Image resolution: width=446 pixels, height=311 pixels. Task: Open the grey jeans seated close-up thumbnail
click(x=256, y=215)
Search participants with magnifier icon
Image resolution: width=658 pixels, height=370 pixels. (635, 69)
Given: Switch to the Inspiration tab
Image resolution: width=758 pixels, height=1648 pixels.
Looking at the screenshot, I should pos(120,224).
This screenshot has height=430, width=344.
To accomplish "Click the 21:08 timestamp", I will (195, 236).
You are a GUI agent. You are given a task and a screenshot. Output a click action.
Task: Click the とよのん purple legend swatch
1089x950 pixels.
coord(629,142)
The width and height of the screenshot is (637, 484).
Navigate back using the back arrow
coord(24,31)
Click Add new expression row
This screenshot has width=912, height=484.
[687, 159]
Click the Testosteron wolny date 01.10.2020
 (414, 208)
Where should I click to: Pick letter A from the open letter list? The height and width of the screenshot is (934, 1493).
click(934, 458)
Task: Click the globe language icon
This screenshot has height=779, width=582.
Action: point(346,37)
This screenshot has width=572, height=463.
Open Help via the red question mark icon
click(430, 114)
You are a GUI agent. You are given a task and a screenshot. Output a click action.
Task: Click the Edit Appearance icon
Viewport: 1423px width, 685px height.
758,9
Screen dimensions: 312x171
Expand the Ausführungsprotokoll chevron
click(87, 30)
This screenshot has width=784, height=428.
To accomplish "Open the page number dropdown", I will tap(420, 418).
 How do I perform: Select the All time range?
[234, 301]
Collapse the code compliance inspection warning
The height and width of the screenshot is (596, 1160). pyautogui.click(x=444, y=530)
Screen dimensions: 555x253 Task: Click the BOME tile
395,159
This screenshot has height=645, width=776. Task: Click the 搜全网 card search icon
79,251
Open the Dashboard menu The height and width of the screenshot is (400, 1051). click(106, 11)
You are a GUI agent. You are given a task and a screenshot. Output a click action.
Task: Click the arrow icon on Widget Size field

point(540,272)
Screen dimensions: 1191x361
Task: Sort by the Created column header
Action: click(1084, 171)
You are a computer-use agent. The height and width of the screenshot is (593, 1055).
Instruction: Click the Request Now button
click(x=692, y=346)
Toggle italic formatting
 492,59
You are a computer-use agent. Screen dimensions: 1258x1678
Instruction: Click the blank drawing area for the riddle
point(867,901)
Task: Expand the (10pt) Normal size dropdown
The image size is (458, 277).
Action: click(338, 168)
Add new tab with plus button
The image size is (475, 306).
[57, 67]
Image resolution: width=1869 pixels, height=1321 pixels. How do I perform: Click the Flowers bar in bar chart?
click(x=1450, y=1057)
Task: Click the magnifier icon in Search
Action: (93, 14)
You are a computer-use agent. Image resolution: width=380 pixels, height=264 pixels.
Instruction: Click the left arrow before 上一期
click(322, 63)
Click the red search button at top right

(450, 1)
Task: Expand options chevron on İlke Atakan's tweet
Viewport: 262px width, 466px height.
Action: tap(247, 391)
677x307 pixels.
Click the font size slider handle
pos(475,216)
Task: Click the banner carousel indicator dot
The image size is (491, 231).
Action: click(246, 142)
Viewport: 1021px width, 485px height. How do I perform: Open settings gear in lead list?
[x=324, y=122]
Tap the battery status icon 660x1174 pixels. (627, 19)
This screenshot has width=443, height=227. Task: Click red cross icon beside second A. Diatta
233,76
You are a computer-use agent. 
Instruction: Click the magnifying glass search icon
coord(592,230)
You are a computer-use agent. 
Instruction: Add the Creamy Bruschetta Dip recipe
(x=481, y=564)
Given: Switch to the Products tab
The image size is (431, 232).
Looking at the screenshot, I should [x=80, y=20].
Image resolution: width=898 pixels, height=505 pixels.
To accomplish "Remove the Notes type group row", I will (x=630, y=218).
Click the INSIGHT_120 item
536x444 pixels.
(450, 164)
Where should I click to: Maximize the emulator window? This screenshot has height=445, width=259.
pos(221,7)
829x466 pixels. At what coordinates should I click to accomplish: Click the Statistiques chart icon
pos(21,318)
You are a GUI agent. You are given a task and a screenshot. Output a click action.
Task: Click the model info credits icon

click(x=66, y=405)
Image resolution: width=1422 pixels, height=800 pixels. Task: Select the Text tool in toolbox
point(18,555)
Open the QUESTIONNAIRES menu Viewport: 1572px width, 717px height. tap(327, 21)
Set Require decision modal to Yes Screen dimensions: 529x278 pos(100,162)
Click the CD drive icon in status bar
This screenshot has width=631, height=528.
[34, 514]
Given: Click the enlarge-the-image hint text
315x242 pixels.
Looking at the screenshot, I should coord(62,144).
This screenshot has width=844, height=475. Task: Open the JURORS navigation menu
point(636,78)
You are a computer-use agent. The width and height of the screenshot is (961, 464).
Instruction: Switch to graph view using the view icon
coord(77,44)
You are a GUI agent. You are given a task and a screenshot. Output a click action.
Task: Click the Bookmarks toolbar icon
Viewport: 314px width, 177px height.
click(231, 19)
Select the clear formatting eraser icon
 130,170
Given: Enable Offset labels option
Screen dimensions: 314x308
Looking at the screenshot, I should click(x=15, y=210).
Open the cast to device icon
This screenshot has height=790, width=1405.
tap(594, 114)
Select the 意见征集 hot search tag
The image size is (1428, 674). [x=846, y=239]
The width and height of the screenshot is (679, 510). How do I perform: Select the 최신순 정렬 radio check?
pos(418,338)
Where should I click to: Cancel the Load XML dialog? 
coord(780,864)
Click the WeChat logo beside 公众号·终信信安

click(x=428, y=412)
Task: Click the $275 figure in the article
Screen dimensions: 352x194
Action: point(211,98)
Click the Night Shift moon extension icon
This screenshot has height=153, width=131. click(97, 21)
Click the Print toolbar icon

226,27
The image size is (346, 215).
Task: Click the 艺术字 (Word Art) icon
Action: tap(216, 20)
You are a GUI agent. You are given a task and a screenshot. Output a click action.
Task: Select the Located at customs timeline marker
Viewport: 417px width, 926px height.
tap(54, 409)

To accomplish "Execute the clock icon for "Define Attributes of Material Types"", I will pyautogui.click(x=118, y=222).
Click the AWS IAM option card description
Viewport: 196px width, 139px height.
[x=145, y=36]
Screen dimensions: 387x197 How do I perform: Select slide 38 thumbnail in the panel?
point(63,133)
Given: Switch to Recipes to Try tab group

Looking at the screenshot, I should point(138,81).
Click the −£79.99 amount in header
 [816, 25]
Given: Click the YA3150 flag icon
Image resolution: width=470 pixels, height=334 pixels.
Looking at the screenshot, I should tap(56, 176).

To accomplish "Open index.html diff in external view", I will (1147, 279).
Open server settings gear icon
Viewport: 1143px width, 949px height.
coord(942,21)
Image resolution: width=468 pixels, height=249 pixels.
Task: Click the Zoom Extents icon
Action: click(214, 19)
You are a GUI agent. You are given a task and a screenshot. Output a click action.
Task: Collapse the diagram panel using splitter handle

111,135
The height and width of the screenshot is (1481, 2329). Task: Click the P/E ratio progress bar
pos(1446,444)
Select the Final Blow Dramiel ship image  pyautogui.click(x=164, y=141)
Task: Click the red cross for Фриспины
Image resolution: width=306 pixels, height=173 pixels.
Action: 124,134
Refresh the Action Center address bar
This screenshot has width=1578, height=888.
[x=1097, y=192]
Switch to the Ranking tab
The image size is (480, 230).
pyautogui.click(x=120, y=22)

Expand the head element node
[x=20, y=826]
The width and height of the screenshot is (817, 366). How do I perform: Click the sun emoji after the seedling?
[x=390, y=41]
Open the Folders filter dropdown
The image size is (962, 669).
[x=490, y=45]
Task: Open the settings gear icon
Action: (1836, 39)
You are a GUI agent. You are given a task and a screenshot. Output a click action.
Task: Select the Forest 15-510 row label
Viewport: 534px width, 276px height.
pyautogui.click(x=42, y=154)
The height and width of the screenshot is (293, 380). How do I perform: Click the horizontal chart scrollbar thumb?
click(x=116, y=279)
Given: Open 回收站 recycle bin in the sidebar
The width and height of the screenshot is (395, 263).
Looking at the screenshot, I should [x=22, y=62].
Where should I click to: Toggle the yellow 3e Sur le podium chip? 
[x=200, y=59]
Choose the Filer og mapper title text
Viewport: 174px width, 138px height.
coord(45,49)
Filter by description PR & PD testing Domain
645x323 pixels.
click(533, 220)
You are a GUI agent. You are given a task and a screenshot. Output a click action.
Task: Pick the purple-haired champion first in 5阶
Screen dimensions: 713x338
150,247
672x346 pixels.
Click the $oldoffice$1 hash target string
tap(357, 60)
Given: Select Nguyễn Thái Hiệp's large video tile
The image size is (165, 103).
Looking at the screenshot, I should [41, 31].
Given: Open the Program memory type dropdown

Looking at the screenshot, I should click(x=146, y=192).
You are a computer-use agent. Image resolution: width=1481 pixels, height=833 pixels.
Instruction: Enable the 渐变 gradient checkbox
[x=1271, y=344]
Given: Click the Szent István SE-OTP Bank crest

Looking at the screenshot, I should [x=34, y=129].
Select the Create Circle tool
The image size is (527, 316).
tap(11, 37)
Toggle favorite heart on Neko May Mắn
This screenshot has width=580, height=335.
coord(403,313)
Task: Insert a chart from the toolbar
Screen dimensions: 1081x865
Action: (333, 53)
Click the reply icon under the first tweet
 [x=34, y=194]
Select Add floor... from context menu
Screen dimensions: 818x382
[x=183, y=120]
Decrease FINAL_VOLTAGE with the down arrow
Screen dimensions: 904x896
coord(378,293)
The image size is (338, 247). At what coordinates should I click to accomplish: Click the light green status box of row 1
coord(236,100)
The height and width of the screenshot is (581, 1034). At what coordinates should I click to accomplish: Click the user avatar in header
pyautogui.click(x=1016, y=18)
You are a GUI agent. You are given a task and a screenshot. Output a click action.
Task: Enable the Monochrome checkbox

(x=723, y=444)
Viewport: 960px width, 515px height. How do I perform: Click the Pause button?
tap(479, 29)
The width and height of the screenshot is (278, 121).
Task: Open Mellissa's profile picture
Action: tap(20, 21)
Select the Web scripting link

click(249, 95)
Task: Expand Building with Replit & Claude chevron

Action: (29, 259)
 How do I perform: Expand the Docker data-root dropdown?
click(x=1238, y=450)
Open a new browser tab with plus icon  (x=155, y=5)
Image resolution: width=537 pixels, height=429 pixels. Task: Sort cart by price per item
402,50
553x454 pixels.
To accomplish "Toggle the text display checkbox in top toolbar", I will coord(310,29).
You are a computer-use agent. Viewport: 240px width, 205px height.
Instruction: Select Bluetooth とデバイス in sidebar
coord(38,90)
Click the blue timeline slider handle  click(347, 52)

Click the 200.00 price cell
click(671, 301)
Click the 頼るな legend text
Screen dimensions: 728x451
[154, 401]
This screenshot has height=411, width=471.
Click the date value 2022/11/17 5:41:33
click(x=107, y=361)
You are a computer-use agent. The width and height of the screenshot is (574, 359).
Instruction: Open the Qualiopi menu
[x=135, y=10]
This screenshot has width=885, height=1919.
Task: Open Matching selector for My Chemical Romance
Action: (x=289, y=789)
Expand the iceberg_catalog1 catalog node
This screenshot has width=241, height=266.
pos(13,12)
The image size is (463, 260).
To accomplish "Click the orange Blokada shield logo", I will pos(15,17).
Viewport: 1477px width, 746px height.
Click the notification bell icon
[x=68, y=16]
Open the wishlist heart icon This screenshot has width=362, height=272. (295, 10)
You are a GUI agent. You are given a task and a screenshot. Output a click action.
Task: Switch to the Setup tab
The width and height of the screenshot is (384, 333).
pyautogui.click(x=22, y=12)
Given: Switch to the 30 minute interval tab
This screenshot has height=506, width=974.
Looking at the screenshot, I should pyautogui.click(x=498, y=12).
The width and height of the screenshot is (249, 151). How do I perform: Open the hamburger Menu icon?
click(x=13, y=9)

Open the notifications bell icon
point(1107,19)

• • •

(YOUR OBJECTIVE) Starting with the line containing "Click the WeChat logo beside 公众号·终信信安" and going on through the line containing "Action: point(211,98)", output that material as a CSV with the columns instruction and click. Give one row per instruction, with its text in the first quoted field and its answer in the second, and replace any line breaks with spaces.

(THE REPLY)
instruction,click
"Click the WeChat logo beside 公众号·终信信安","click(x=428, y=412)"
"Task: Click the $275 figure in the article Screen dimensions: 352x194","Action: point(211,98)"